*PROBLEM DETAILS*
Take the records below and set them down exactly, so that every line matches the original.

Collected data
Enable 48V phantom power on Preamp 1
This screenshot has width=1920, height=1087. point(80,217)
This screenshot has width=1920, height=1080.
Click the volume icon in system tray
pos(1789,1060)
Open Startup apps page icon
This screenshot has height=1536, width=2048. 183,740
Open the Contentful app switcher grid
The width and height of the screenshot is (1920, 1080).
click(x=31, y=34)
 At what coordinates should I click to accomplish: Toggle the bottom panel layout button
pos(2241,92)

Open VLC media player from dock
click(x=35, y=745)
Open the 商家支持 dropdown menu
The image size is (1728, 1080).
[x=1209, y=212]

*TASK ANSWER*
Enable 48V phantom power on Preamp 1
This screenshot has width=1920, height=1087. point(80,217)
This screenshot has width=1920, height=1080.
Click the volume icon in system tray
pos(1789,1060)
Open Startup apps page icon
This screenshot has height=1536, width=2048. 183,740
Open the Contentful app switcher grid
The width and height of the screenshot is (1920, 1080).
click(x=31, y=34)
 At what coordinates should I click to accomplish: Toggle the bottom panel layout button
pos(2241,92)

Open VLC media player from dock
click(x=35, y=745)
Open the 商家支持 dropdown menu
The image size is (1728, 1080).
[x=1209, y=212]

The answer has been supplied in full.